Menurut Nikita, tuntutan tersebut menjadi masa percobaan selama 12 bulan.

“Enggak berat lah, kan enam bulan, tapi enggak masuk penjara, jadi tidak sulit (dapat dituntut selama enam bulan),” ungkap Nikita pada hari Senin di Pengadilan Negeri (PN) Jakarta Selatan, Senin (22 Juni 2020).

Untuk ibu tiga anak, ini masih terbatas pada permintaan atau tuntutan yang belum dalam bentuk keputusan hakim atau vonis dari majelis hakim.

Karena itu, ini bukanlah keputusan akhir.

“Jika Niki hanya bisa mengatakan bahwa saya harap kalian puas melihat prosesnya , itu bukan hasil akhirnya, melihat sidang ini puas, ini belum hasil akhir, masih ada putusan. Mudah-mudahan puas dengan pembacaan dari Jaksa, itu enggak dibuat-buat,” harap Nikita.

Sementara itu, pengaduan mematuhi Pasal 351 (1) KUHP tentang Penganiayaan.

Sebelumnya, Nikita Mirzani di jadikan tersangka dalam penganiayaan terhadap Dipo Latief, yang sekarang menjadi mantan suaminya.

Pada akhir 2018, Dipo Latief melaporkan Nikita Mirzani ke Kantor Polisi Jakarta Selatan untuk tuduhan penganiayaan.

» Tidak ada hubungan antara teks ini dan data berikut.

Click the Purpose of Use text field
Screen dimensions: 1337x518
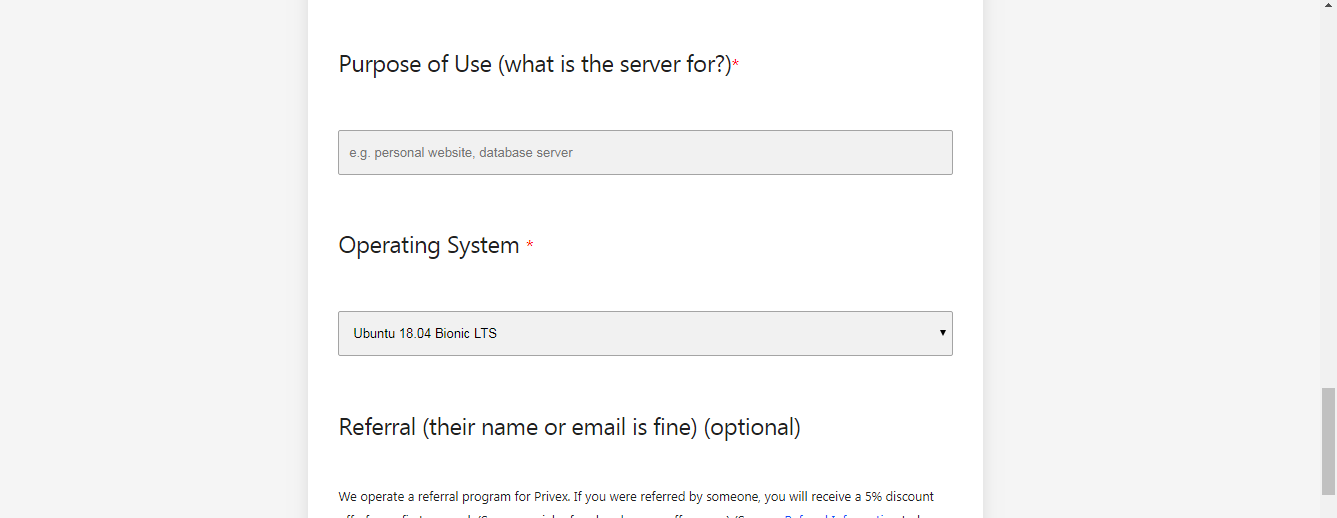pos(645,152)
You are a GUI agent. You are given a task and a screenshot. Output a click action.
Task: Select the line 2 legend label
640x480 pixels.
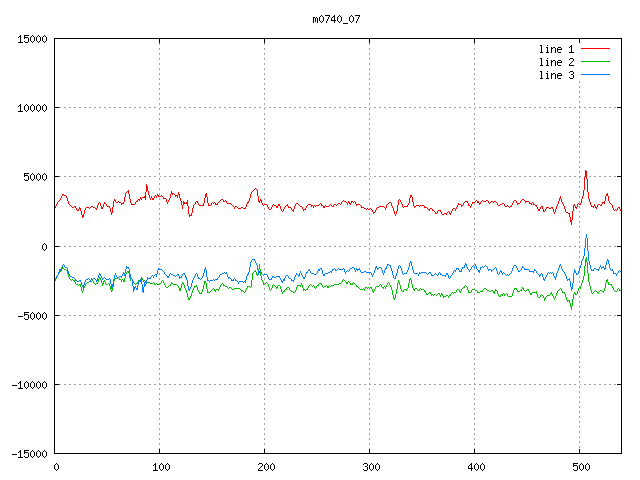[x=556, y=62]
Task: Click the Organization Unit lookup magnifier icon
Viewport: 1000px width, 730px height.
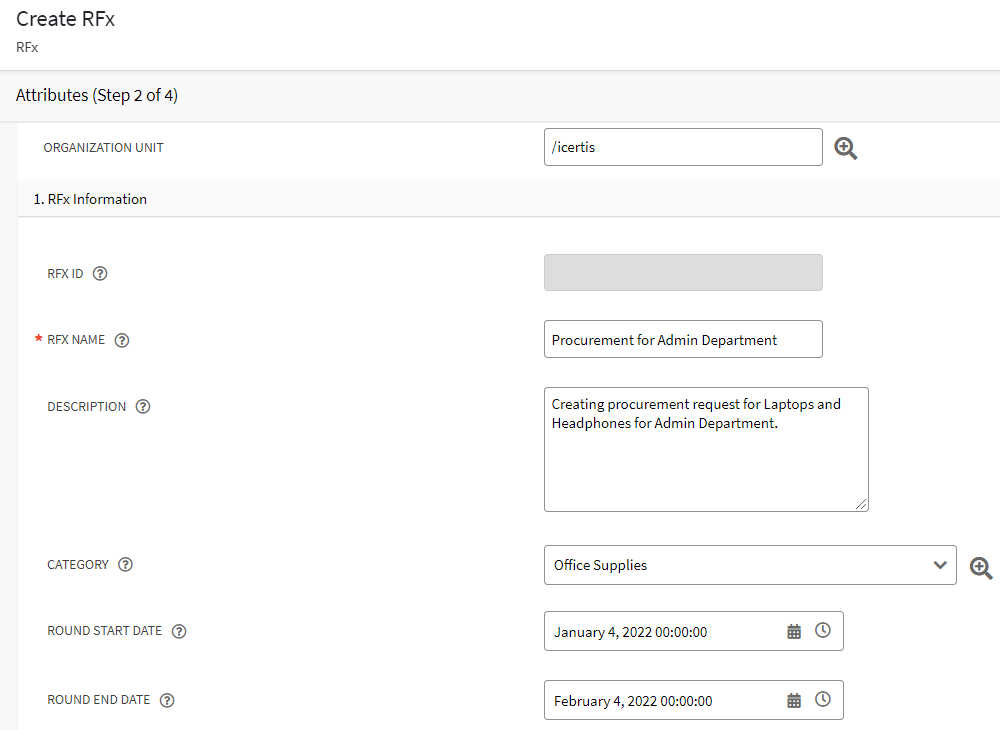Action: click(846, 148)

Setelah sempat mangkir beberapa kali dari panggilan,akhirnya Nikita ditjemput paksa oleh penyidik Polres Metro Jakarta Selatan pada 31 Januari 2020.

Nikita bahkan sempat ditahan di Polres Jakarta Selatan sambil menunggu jadwal pelimpahan perkara dari kepolisian kepada kejaksaan.

Setelah menerima perkara dari kepolisian, pihak kejaksaan kemudian mengubah status Nikita menjadi tahanan kota.